[Stored entries]
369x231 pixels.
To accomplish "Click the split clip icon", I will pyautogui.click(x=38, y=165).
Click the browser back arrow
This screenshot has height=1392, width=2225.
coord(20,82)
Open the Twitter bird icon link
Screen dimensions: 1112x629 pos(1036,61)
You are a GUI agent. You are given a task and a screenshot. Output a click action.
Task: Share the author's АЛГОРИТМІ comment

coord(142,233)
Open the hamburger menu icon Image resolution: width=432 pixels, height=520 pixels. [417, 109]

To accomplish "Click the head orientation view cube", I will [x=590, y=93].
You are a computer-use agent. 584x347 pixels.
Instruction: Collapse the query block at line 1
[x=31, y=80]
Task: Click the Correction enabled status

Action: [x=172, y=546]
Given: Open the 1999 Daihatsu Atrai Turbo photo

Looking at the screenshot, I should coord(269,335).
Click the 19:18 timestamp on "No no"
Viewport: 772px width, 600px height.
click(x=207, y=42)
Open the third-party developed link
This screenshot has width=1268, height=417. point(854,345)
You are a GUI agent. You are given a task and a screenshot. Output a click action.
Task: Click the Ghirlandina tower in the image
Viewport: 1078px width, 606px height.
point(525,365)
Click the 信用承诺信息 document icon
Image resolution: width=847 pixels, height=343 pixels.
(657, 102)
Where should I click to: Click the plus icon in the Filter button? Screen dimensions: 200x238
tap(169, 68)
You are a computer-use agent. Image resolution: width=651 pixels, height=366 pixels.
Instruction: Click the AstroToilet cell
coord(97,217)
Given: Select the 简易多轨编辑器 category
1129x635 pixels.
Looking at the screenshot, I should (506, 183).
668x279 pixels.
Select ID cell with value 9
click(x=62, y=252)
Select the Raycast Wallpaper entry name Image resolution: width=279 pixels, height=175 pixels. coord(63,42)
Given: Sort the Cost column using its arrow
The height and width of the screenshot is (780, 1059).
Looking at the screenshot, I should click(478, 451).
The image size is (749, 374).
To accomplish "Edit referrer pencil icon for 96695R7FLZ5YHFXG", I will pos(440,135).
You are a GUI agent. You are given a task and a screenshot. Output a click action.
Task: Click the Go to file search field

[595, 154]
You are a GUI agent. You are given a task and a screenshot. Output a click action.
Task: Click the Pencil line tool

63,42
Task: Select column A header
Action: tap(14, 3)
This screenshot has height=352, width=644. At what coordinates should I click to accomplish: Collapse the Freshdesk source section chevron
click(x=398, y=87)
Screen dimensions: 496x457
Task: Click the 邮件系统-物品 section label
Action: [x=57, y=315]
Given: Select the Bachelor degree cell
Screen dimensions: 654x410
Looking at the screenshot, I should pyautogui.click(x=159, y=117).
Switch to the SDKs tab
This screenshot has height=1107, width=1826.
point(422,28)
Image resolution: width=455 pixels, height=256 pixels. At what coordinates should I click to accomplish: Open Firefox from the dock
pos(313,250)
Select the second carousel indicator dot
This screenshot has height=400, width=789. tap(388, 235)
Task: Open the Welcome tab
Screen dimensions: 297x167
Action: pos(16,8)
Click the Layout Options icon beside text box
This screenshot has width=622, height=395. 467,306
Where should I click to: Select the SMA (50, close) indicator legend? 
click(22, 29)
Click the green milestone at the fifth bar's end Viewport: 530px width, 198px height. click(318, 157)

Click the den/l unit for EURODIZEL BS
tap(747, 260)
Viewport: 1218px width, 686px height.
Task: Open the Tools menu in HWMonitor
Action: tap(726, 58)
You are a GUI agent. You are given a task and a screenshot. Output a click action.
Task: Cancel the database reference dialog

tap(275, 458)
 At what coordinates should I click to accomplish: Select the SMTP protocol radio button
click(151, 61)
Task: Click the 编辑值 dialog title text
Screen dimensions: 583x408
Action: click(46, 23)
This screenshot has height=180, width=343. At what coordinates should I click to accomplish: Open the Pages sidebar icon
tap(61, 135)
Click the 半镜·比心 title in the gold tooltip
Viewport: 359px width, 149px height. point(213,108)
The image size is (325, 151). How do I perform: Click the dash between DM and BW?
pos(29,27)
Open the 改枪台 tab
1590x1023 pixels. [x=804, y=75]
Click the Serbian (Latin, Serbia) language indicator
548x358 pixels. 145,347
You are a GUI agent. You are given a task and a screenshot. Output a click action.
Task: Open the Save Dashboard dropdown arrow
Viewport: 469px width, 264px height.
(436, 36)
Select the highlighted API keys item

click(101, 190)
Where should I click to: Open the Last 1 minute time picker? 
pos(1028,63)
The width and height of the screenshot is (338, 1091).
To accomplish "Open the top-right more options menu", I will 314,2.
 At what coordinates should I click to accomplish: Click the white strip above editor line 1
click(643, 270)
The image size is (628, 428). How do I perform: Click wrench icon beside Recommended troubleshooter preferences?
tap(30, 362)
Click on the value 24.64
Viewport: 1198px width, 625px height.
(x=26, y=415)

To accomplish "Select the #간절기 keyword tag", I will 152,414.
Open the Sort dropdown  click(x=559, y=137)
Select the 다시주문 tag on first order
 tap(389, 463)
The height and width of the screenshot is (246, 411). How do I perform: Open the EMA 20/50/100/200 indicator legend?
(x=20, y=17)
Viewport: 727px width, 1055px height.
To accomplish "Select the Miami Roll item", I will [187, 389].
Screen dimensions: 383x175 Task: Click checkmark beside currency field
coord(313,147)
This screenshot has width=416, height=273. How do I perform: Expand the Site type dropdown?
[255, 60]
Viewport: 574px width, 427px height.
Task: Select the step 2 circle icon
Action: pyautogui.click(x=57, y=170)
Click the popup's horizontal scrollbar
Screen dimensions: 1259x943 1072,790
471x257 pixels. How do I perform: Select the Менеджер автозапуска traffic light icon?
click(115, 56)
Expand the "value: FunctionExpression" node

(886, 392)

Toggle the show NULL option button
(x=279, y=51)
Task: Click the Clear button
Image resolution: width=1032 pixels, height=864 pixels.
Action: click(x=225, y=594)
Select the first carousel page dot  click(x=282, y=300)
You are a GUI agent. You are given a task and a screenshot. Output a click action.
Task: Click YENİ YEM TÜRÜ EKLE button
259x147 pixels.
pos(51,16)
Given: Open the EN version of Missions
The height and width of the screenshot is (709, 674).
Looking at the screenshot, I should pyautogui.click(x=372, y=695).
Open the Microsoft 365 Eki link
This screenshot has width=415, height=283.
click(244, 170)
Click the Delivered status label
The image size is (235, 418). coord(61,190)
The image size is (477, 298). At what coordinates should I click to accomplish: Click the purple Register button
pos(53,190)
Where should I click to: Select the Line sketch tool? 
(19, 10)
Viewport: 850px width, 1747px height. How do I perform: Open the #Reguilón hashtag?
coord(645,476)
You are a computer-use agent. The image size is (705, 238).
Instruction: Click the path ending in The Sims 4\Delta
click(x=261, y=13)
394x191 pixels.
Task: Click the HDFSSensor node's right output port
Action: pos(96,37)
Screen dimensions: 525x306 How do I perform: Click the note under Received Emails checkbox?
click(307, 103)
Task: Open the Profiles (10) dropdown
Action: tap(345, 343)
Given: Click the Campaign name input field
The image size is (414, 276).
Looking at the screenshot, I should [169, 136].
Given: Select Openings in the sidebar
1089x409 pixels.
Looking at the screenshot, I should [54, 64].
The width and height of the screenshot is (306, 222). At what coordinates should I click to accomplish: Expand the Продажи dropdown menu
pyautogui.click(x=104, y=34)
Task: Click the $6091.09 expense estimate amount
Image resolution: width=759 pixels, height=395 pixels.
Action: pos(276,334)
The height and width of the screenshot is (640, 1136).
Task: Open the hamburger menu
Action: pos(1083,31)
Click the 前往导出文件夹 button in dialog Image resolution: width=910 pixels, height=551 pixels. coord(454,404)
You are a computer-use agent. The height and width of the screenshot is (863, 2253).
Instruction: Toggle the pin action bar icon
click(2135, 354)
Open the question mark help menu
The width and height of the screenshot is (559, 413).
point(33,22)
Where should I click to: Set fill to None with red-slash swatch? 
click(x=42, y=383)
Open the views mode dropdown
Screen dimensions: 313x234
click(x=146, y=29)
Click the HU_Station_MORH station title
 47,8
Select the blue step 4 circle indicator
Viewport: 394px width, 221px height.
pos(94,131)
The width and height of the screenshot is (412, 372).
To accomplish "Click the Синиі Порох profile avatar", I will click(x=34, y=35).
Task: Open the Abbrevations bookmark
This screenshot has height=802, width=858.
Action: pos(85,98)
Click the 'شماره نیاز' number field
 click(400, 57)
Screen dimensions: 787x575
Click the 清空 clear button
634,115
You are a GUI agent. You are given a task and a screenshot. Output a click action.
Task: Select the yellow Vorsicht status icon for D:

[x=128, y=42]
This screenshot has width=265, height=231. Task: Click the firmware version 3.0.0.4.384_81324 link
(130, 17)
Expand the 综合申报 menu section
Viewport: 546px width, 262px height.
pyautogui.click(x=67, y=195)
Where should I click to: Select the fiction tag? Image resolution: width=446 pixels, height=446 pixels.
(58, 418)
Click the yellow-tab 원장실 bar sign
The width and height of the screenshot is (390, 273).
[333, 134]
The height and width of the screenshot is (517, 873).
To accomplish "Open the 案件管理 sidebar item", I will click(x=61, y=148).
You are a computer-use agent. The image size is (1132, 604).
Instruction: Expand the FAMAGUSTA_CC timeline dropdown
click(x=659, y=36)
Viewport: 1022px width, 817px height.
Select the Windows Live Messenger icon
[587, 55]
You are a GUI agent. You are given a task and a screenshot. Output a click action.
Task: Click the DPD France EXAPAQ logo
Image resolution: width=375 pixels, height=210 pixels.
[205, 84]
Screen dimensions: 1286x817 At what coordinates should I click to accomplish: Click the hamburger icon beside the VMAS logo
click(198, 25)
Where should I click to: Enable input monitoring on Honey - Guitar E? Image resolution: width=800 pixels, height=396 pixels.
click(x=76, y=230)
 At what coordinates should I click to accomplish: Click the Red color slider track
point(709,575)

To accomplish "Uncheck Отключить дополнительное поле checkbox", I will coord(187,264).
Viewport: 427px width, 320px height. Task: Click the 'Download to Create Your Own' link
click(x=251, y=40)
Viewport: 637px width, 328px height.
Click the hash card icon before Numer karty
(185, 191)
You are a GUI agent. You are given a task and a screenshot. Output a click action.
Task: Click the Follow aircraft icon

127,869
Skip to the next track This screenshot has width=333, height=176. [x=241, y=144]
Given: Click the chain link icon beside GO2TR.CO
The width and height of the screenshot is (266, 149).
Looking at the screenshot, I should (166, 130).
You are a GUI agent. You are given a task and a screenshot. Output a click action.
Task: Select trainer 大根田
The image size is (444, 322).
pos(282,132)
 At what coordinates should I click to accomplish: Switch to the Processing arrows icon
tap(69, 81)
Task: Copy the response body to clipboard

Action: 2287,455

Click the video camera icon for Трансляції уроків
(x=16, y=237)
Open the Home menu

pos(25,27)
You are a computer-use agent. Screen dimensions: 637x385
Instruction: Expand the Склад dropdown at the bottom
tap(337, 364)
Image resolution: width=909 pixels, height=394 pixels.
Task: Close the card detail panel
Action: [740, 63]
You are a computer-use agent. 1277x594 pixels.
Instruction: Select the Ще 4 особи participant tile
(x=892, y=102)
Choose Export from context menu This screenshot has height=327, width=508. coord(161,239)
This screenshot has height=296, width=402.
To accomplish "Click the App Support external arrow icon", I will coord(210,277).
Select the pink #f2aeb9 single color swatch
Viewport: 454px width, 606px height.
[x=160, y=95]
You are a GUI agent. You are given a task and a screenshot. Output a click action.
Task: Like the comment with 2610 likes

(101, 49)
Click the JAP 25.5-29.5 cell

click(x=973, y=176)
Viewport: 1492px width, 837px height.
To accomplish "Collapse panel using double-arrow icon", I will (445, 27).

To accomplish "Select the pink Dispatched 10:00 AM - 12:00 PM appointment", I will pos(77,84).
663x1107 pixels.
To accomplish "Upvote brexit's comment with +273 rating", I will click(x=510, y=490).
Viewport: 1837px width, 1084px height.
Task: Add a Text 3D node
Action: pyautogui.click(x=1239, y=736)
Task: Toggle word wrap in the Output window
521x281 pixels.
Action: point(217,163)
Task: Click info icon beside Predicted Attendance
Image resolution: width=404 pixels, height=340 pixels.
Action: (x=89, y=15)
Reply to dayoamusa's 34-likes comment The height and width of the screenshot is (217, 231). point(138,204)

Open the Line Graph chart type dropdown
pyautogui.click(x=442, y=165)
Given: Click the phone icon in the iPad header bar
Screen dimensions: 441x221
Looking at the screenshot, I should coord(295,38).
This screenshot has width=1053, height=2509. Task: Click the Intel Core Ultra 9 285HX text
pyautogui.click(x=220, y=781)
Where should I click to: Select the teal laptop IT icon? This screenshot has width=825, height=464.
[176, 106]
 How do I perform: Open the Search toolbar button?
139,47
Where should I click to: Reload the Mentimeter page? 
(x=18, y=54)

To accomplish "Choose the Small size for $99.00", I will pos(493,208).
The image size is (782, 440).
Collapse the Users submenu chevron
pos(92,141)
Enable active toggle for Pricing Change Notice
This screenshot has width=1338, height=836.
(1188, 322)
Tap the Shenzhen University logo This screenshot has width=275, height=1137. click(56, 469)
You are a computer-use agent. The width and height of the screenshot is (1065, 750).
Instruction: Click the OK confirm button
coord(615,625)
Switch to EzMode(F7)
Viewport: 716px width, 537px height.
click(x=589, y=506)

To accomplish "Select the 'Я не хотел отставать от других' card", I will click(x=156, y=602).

The task »
Reproduce as a numbered list every line from the start of the entries down to the line containing "Looking at the screenshot, I should click(478, 451).", both included. Omit blank lines.

Answer to the task »
1. 369x231 pixels.
2. To accomplish "Click the split clip icon", I will pyautogui.click(x=38, y=165).
3. Click the browser back arrow
4. This screenshot has height=1392, width=2225.
5. coord(20,82)
6. Open the Twitter bird icon link
7. Screen dimensions: 1112x629 pos(1036,61)
8. You are a GUI agent. You are given a task and a screenshot. Output a click action.
9. Task: Share the author's АЛГОРИТМІ comment
10. coord(142,233)
11. Open the hamburger menu icon Image resolution: width=432 pixels, height=520 pixels. [417, 109]
12. To accomplish "Click the head orientation view cube", I will [x=590, y=93].
13. You are a computer-use agent. 584x347 pixels.
14. Instruction: Collapse the query block at line 1
15. [x=31, y=80]
16. Task: Click the Correction enabled status
17. Action: [x=172, y=546]
18. Given: Open the 1999 Daihatsu Atrai Turbo photo
19. Looking at the screenshot, I should coord(269,335).
20. Click the 19:18 timestamp on "No no"
21. Viewport: 772px width, 600px height.
22. click(x=207, y=42)
23. Open the third-party developed link
24. This screenshot has width=1268, height=417. point(854,345)
25. You are a GUI agent. You are given a task and a screenshot. Output a click action.
26. Task: Click the Ghirlandina tower in the image
27. Viewport: 1078px width, 606px height.
28. point(525,365)
29. Click the 信用承诺信息 document icon
30. Image resolution: width=847 pixels, height=343 pixels.
31. (657, 102)
32. Where should I click to: Click the plus icon in the Filter button? Screen dimensions: 200x238
33. tap(169, 68)
34. You are a computer-use agent. Image resolution: width=651 pixels, height=366 pixels.
35. Instruction: Click the AstroToilet cell
36. coord(97,217)
37. Given: Select the 简易多轨编辑器 category
38. 1129x635 pixels.
39. Looking at the screenshot, I should (506, 183).
40. 668x279 pixels.
41. Select ID cell with value 9
42. click(x=62, y=252)
43. Select the Raycast Wallpaper entry name Image resolution: width=279 pixels, height=175 pixels. coord(63,42)
44. Given: Sort the Cost column using its arrow
45. The height and width of the screenshot is (780, 1059).
46. Looking at the screenshot, I should click(478, 451).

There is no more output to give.